• _Work instruction_
Report every line of the data where the string "computer" appears.

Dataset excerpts
● ● ● ●

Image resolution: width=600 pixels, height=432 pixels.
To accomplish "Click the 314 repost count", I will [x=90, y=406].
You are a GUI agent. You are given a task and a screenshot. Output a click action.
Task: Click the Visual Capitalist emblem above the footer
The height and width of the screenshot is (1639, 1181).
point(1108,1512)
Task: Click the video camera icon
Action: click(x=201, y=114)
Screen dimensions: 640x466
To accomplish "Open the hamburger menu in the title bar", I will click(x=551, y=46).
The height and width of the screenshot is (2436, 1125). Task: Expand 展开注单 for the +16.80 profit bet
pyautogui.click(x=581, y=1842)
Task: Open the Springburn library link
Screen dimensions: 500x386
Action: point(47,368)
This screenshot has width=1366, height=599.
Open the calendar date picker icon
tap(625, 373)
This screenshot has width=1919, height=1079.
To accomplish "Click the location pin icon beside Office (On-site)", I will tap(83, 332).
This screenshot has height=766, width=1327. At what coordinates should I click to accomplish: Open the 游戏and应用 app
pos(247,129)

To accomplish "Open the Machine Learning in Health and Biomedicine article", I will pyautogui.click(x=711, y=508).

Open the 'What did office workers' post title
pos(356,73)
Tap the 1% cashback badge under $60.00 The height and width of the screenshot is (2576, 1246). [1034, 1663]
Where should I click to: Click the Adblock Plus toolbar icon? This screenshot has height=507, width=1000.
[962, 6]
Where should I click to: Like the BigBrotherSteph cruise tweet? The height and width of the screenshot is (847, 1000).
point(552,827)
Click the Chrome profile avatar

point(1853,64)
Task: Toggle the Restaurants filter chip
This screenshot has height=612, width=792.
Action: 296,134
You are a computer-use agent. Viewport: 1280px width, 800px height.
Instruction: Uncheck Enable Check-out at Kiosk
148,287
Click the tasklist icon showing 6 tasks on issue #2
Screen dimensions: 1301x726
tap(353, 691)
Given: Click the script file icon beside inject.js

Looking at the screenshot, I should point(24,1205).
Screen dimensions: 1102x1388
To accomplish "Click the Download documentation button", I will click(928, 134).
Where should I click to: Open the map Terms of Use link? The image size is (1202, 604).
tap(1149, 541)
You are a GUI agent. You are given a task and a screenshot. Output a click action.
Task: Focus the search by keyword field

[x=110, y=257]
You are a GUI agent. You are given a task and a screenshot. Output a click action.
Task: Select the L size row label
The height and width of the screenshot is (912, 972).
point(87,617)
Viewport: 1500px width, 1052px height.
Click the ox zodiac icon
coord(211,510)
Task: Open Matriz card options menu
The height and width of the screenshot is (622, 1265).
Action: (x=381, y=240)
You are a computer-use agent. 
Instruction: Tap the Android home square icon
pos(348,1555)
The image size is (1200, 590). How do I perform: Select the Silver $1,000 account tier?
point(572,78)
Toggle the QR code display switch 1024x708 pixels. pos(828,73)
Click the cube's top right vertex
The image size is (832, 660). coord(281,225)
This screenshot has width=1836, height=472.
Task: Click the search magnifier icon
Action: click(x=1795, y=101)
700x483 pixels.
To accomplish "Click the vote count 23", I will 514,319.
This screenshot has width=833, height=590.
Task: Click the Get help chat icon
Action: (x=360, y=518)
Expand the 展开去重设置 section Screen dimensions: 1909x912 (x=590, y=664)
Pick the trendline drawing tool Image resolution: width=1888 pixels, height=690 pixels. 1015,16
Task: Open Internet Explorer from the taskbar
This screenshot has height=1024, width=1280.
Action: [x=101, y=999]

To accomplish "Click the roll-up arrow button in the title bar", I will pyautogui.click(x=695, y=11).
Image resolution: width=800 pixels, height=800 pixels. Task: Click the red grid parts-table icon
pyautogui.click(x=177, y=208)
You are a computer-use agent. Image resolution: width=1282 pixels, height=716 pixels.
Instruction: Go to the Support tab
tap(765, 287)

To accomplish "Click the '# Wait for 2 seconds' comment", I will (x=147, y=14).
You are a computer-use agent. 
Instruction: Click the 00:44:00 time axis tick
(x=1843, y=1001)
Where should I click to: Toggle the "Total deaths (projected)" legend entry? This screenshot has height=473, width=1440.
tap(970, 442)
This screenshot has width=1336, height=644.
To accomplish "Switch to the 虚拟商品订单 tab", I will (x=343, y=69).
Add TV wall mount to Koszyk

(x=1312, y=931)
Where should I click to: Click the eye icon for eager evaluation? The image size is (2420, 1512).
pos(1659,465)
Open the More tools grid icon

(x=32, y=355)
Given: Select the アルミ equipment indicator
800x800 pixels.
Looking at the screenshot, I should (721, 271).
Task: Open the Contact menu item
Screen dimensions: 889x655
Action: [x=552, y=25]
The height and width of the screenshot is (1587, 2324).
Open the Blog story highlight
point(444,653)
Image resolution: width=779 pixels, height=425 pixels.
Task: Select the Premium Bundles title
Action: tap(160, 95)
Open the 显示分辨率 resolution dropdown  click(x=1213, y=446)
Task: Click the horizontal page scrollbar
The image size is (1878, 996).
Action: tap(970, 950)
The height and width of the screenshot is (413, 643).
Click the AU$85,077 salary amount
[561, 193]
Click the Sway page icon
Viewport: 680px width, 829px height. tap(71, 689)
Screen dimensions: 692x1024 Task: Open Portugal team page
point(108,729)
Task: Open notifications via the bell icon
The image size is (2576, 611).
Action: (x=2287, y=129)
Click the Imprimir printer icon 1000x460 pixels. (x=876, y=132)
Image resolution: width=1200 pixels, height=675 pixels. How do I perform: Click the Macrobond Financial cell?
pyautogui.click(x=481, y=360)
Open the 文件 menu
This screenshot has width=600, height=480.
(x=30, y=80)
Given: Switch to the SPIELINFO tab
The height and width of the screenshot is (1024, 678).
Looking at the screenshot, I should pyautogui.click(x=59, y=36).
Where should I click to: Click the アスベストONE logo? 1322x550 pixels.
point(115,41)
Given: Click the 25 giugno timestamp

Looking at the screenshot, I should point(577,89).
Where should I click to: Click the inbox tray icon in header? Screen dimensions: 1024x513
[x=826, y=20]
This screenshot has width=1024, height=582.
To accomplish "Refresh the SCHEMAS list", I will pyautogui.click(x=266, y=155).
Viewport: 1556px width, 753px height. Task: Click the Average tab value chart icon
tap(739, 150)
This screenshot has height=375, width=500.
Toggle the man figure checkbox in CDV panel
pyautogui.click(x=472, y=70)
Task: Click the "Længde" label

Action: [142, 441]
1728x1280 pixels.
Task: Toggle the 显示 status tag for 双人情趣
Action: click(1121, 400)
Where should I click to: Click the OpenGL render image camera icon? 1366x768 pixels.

● ● ● ●

• _Task result_
You are a computer-use agent. Viewport: 1280px width, 800px height.
You are a computer-use agent. 
You are a computer-use agent. Image resolution: width=1282 pixels, height=716 pixels.
You are a computer-use agent. 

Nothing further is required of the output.